Bob is Back! The founder of Bob’s Steak and Chop House buys back his original Dallas steakhouse!
Bob Sambol, the founder of Bob’s Steak and Chop House, has bought back his original Lemmon Ave. steakhouse and plans to welcome guests to his 250-seat restaurant on March 1. Sambol confirmed the news to EscapeHatch with excitement.
Sambol founded the Bob’s Steak and Chop House at that location on July 19, 1993, replacing the original Del Frisco’s Double Eagle Steakhouse when it moved to a larger space at 5251 Spring Valley Ave.; that space is now another great Dallas steakhouse, Al Biernat’s.
“I’m taking back control of the Bob’s on Lemmon, and I’m going to make it great again. Dallas loves a good steakhouse.”
In USA Today last year, I wrote that Dallas as the best steakhouse city in America.

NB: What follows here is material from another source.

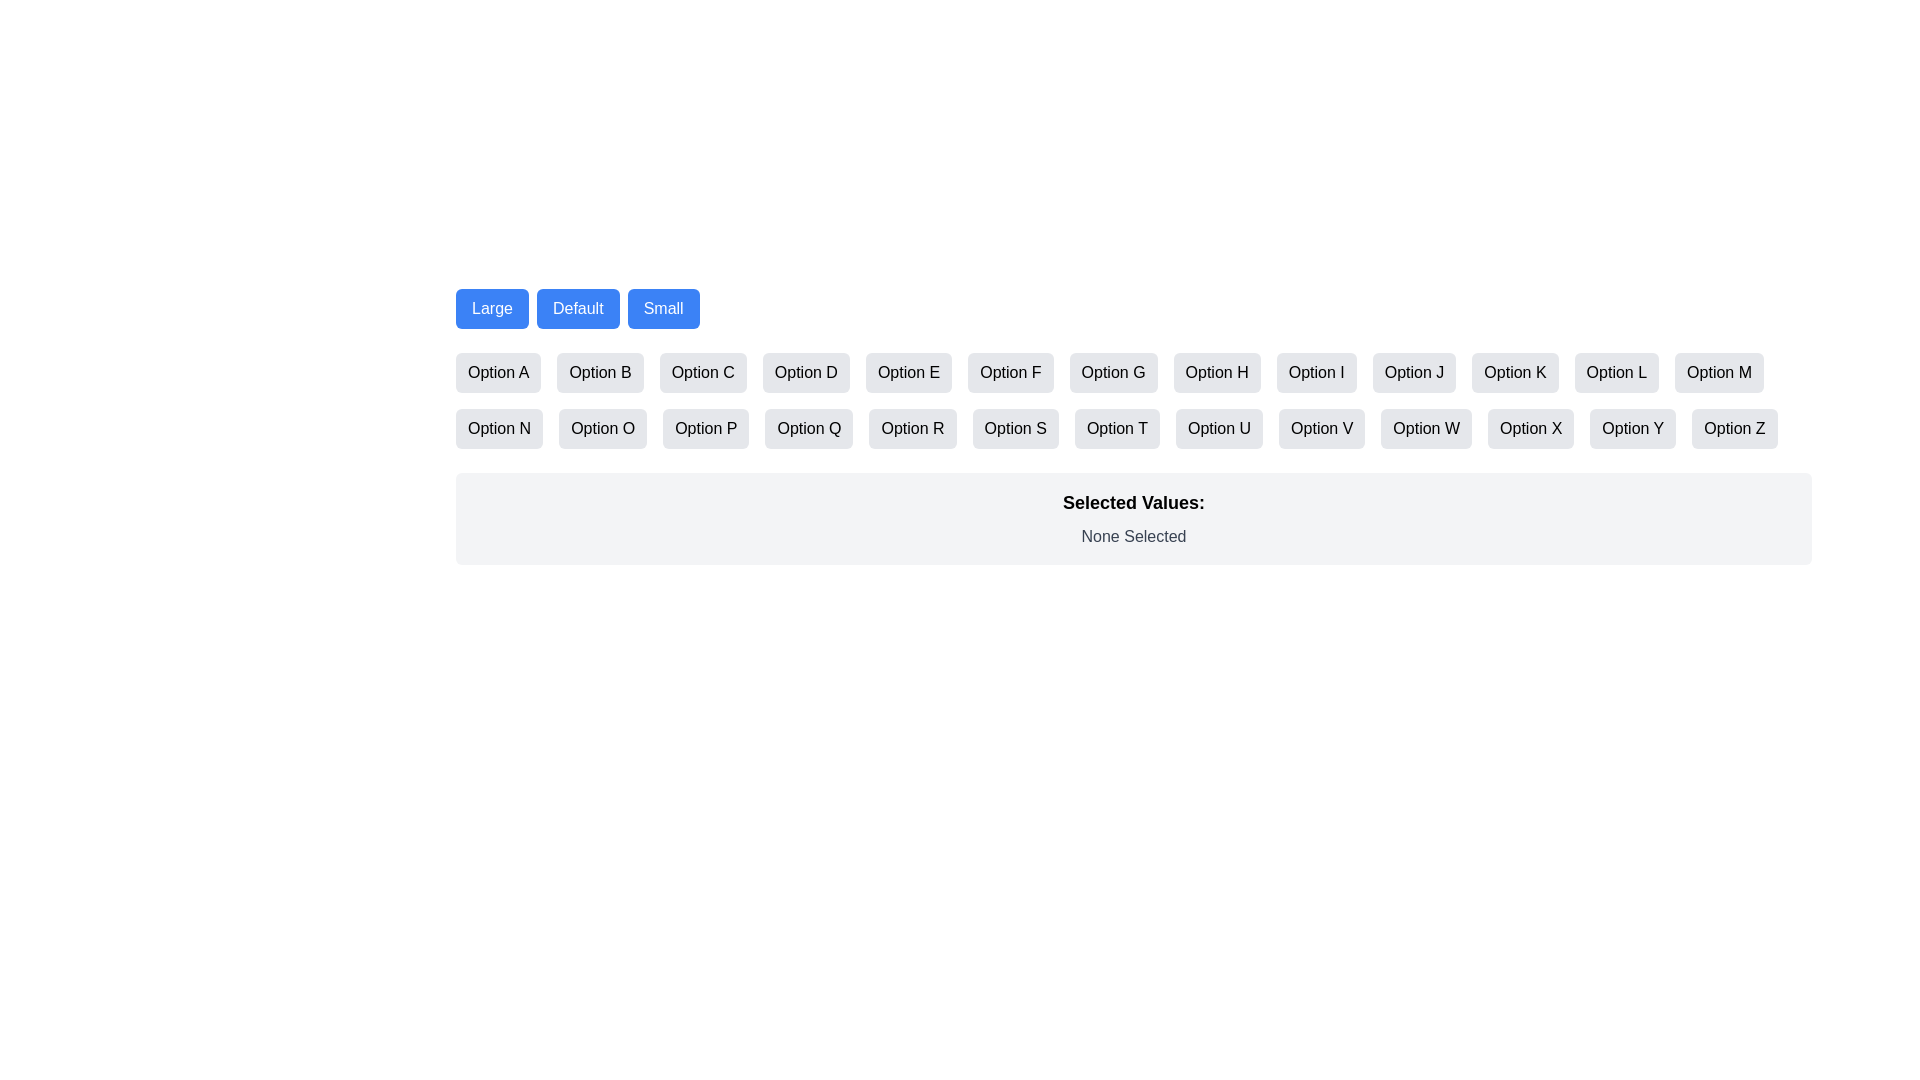  Describe the element at coordinates (1425, 427) in the screenshot. I see `the 'Option W' button, which is a rectangular button with a light gray background and black text, located in the second row of a grid layout, sixth from the left` at that location.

Sambol agreed:
“You go to New York to eat Italian and you come to Dallas to eat steak,” he says. “Everything important gets commemorated with a steak dinner. No one says, ‘let’s go celebrate with chicken.’”
Sambol’s longtime partner in the Bob’s empire acquired the chain 8 years ago. Since then, Bob’s has grown to 16 locations and is owned in part by Omni Hotels. For the past few years, Sambol has led operations of Trinity Groves, the 18-restaurant complex west of downtown Dallas. His last day with Trinity Groves will be February 28. He’ll welcome guests to his Bob’s the following day, March 1.
“After an incredible experience with Phil Romano and his Trinity Groves project, I want to go back to running a steakhouse,” Sambol told me. “I know I can offer something that a lot of restaurants don’t have: incredible hospitality. I know how to run the front of the house and improve this brand.
“A lot of people have good food, but no one has Bob Sambol at the door. Customers crave good food but they also want great hospitality. I’m going to give them both.”
Sambol says he’ll continue to offer the same core Bob’s Steak and Chop House menu offered throughout the chain, including the spiced carrot that’s delighted loyal customers — and been the butt of jokes — for nearly three decades. The steaks won’t change either, Sambol says: prime strips and rib-eyes from Chicago’s Stock Yards.
“The menu is timeless,” Sambol said, adding that he’ll offer plenty of special features to give the menu a unique spin.
“I looked at doing my own (with a new name), but this location has always meant a lot to me,” he told me, “but it needs a makeover.” He plans to update the decor with new carpet, chairs and lighting,and add a new sound system.
I used to frequent the Lemmon Ave. Bob’s for many years while Sambol was in charge. Every night of the week, the bar and dining room were filled with politicians, CEOs, business elites, Dallas Stars, Dallas Cowboys, Dallas Mavs, other famous athletes and runway models. Bob’s was the place to be.
Bob’s was where I learned to appreciate prime beef and the thrill of dining in a busy restaurant where hospitality flowed naturally and guests were expected to be friendly and engage with other guests regardless of social or economic status. Boone Pickens. like every other billionaire who walked into Bob’s, sat at the bar wherever there was an empty space and said “hello” to the people around him.
Sambol says he’ll welcome guests at his Bob’s restaurant every night, six days a week, beginning March 1. (The restaurant will remain closed on Sundays.)